U.S. airlines commenced regular air service to Cuba this year, and
several cruise lines now offer trips to the island. Several U.S. mobile
carriers have signed voice, text and data-roaming agreements with
Etecsa, the Cuban telecommunications provider. A Florida-based bank has
issued a credit card intended for use in Cuba, and U.S. credit cards are
accepted for currency transactions at state-owned foreign exchange
facilities in Havana, though they so far do not work elsewhere in Cuba.
Absent details on the president-elect's intentions on Cuba, it is
difficult to see how relations will unfold. Here's my read on the situation:
The new administration will initially take a hard line on Cuba – to do
otherwise would appear to be backing down from campaign promises.
History suggests, however, that Cuba will steadfastly resist demands on
human rights or democratic reforms, even if it means enduring
considerable hardships.
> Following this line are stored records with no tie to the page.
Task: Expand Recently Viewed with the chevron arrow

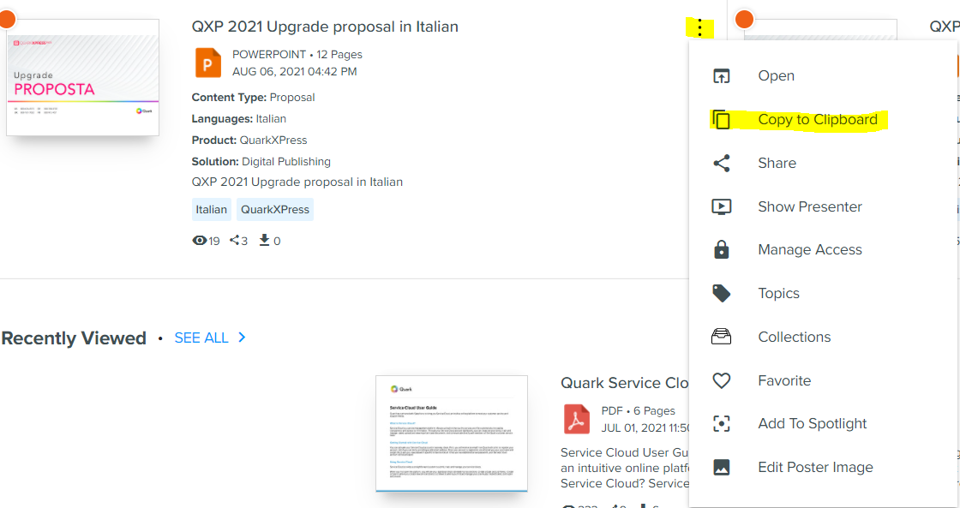Action: 242,338
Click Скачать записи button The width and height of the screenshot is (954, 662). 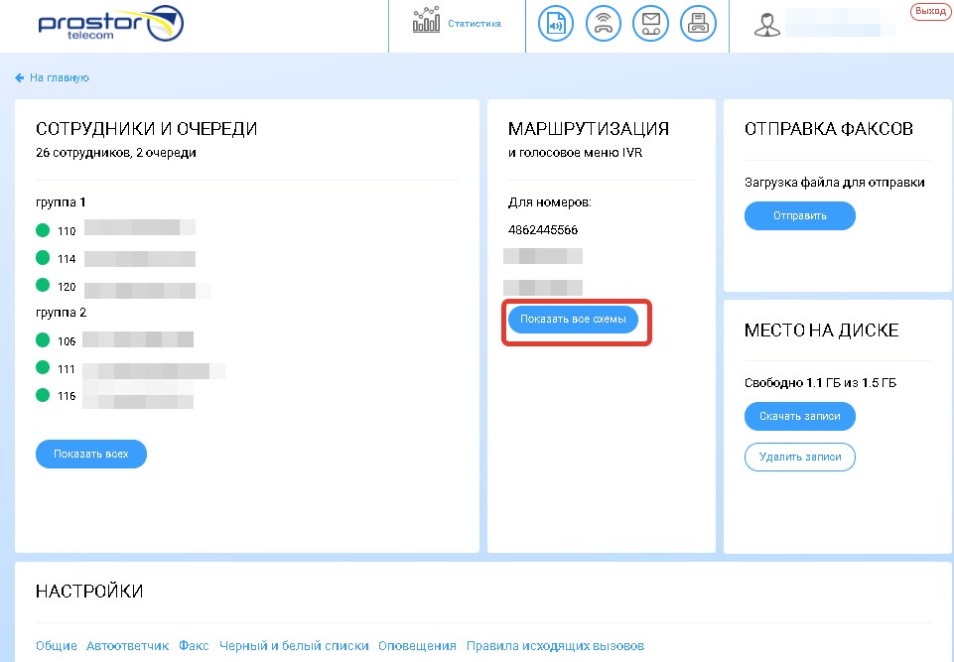800,416
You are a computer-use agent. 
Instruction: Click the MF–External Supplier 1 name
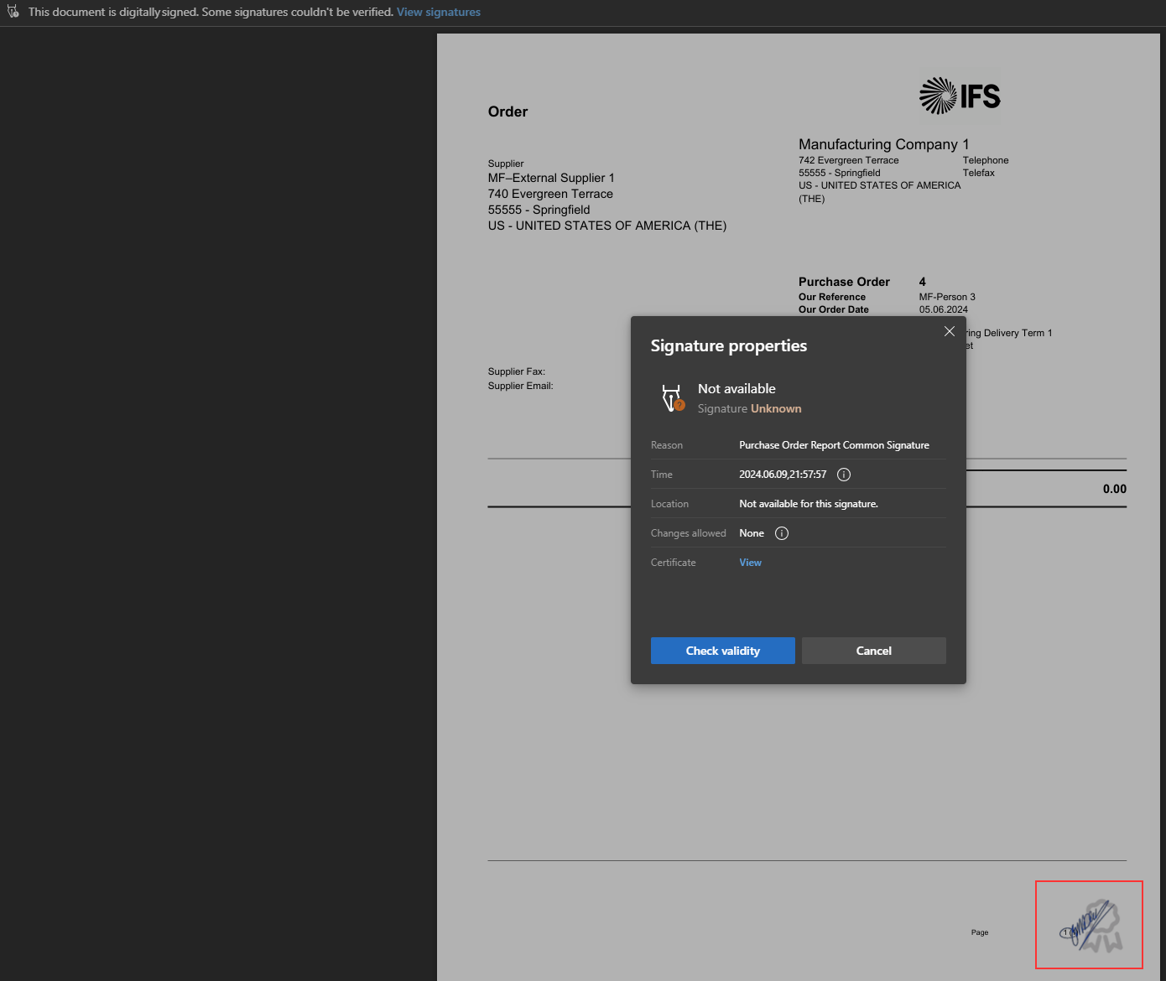551,178
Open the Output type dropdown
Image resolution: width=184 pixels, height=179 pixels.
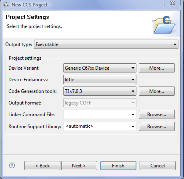(106, 44)
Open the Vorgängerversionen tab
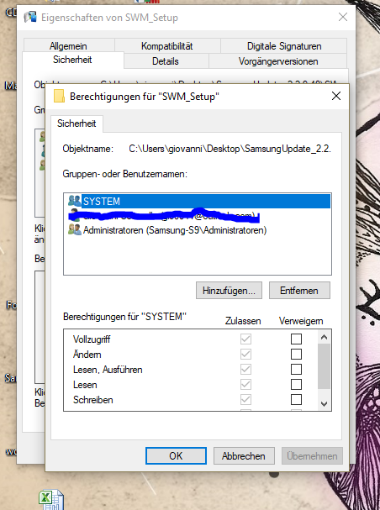 coord(278,61)
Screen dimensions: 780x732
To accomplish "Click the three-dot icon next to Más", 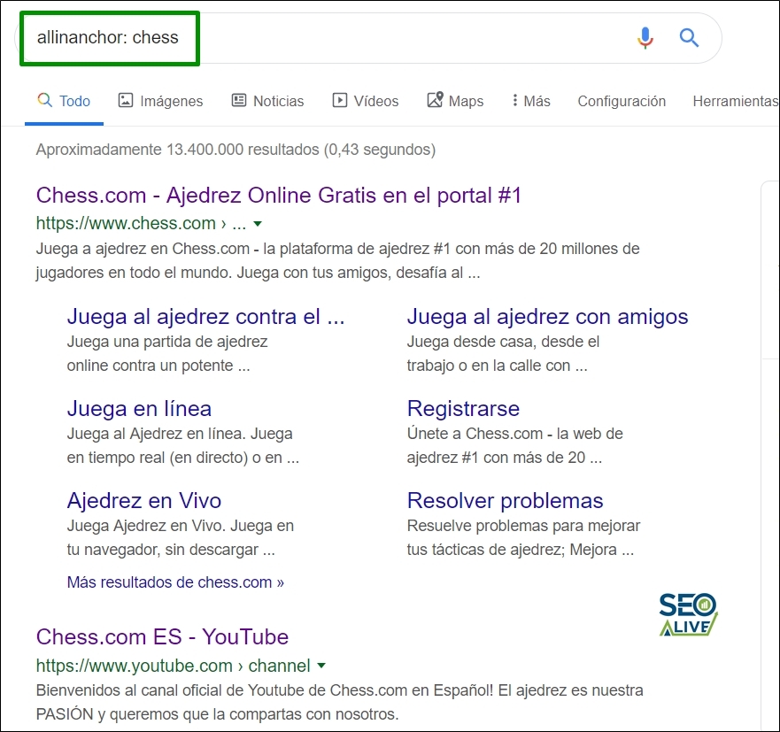I will [515, 101].
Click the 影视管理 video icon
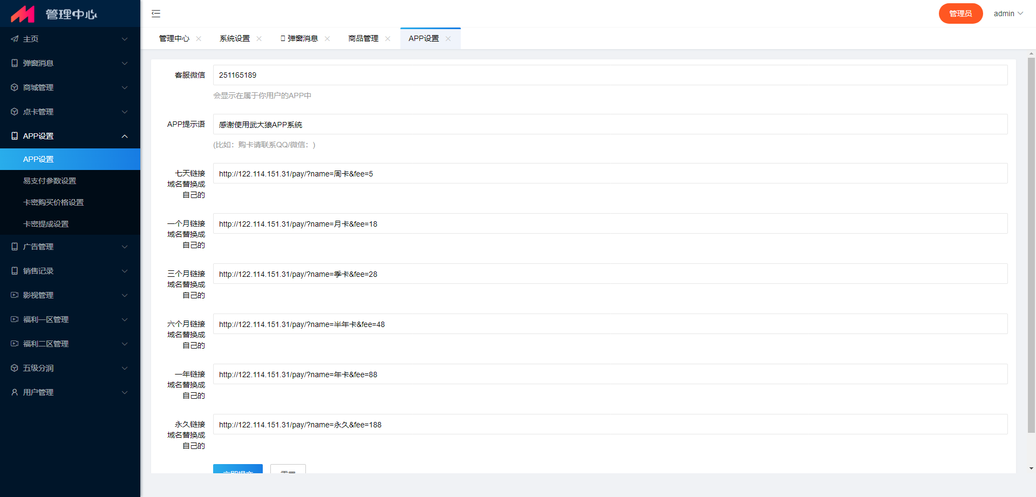Screen dimensions: 1036x497 coord(15,295)
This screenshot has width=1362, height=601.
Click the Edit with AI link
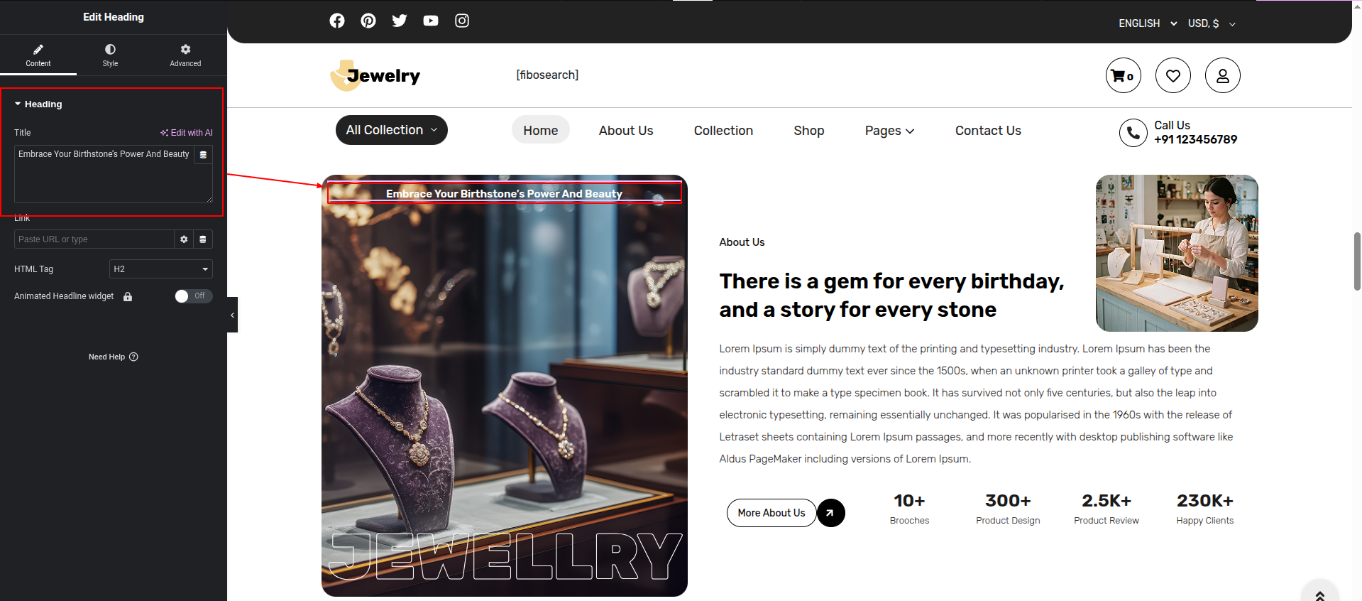click(x=187, y=133)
This means that a standoff and worsening of
relations is possible, which could involve restrictions on travel and trade.
But there are long-term costs to isolating Cuba.
A chill in relations would mean U.S. businesses would lose out to
foreign competitors. Cuban-Americans could have their ability to see and
support relatives in Cuba hampered. Americans would not be able to enjoy
travel to the island or to buy Cuban cigars and rum.
In fact, a New York Times/CBS poll has found that nearly six in 10
Americans support normalizing relations with Cuba, and a 2016 Florida
International University poll found that a majority – 56 percent – of
Cuban-Americans in Miami-Dade County "strongly" or "mostly" favors a
reengagement with the island.
Cuba, meanwhile, has an obvious interest in avoiding isolation. Tourism
provides a good example. According to a 30-year development plan by
Cuba's Ministry of Tourism, capacity in Cuba's hotels is to grow from
63,000 rooms today to 85,000 in 2020 and 200,000 in 2030. It is hard to
see how those hotel rooms can be filled with a full U.S. trade and
travel embargo still in place.
The day after Fidel Castro's death, Trump called him a "brutal dictator"
and said "our administration will do all it can to ensure the Cuban
people can finally begin their journey toward prosperity and liberty."
The second phrase suggests that he is leaving the door open to a
rapprochement. Trump sees himself as the "negotiator in chief," so the
temptation to try to get a better deal from Cuba will be strong. Such
negotiations, however, are bound to be to be difficult: Human rights,
claims for expropriated property and Cuba's insistence on compensation
for damages from the embargo – issues on which little or no progress was
achieved in past talks – will all be on the table.